管制塔からのカウントダウンの声が響く。ヘッドマウントディスプレイを点灯させても、発射までのカウントダウンを示す数値と青白く照らされたコックピット内が映し出されるだけだった。
「外の景色が見えないのは怖い……」
『国際太陽光充電ステーションに着いてからだね。アメノミナカがロケットから出ないとカメラにはなにも映らない』
周囲が真っ暗になる。これはアメノミナカの外部カメラの映像なのだ。すぐにコックピット内の景色に切り替わる。隣にオウカが立っていた。水着のような光沢素材のワンピースで、身体のラインがはっきりと分かるものを着ている。昔風にいえばキャンペーンガールやレースクイーン風といえばいいのだろうか。少し屈んだだけで下着が見えそうな短いスカートだ。壱馬は彼女から視線をそらす。
「やっぱり、地球は青いのかな?」
『「私たちの惑星はなんと美しいのだろう。地球は青みがかっている」……。壱馬はどんな名言を残すのかな?』
オウカがガガーリンの言葉をつぶやき終えた時、ジェット音が耳を切り裂くような超高音へと変化した。しかしその爆音はノイズキャンセリングがかかり小さなノイズへと変わる。そして身体に凄まじい加速Gがかかった。ロケットが発射されたのだ。壱馬は頭がシートに押し付けられ、肺が押しつぶされるような圧力に息苦しさを覚え、顔を歪めた。

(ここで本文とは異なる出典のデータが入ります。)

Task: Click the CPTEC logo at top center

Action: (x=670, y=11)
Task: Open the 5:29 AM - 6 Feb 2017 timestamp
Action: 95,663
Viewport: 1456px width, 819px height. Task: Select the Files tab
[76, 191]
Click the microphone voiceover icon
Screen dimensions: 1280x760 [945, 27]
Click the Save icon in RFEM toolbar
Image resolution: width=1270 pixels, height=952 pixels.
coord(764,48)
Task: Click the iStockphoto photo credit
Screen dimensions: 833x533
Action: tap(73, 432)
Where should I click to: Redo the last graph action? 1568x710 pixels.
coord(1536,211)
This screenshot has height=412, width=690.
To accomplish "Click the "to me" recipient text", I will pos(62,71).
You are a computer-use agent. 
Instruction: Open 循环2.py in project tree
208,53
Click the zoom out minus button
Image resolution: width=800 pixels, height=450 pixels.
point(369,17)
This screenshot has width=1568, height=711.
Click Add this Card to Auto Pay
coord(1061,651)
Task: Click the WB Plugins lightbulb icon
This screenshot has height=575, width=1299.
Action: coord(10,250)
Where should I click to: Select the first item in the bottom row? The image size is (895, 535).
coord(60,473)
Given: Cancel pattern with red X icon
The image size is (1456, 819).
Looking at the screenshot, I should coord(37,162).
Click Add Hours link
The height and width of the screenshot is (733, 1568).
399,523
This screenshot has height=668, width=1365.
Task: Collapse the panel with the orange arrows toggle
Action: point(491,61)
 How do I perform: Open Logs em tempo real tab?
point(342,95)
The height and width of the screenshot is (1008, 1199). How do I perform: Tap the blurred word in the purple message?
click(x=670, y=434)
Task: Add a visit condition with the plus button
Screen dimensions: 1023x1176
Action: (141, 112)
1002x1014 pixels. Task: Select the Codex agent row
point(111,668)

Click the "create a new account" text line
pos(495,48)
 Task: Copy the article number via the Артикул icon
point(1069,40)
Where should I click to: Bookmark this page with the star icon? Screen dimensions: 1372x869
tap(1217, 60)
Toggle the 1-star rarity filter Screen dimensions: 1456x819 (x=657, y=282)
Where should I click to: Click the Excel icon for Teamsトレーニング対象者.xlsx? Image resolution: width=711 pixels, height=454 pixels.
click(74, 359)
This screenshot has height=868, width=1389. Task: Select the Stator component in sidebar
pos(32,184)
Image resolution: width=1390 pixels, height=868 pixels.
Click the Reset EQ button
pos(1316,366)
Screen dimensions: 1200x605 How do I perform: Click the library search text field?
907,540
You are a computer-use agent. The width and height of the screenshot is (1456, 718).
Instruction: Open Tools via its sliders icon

そのとなりで、オウカはケロリとした表情で壱馬の表情を覗き込んでいた。
『ねぇ……、「天気晴朗なれども波高し」というのはどうかな?』
「宇宙にそれは関係なくないか……」
声を出すのも辛かったがなんとかその一言を答える。するとオウカは満面の笑みを浮かべ、手を壱馬の手に重ねた。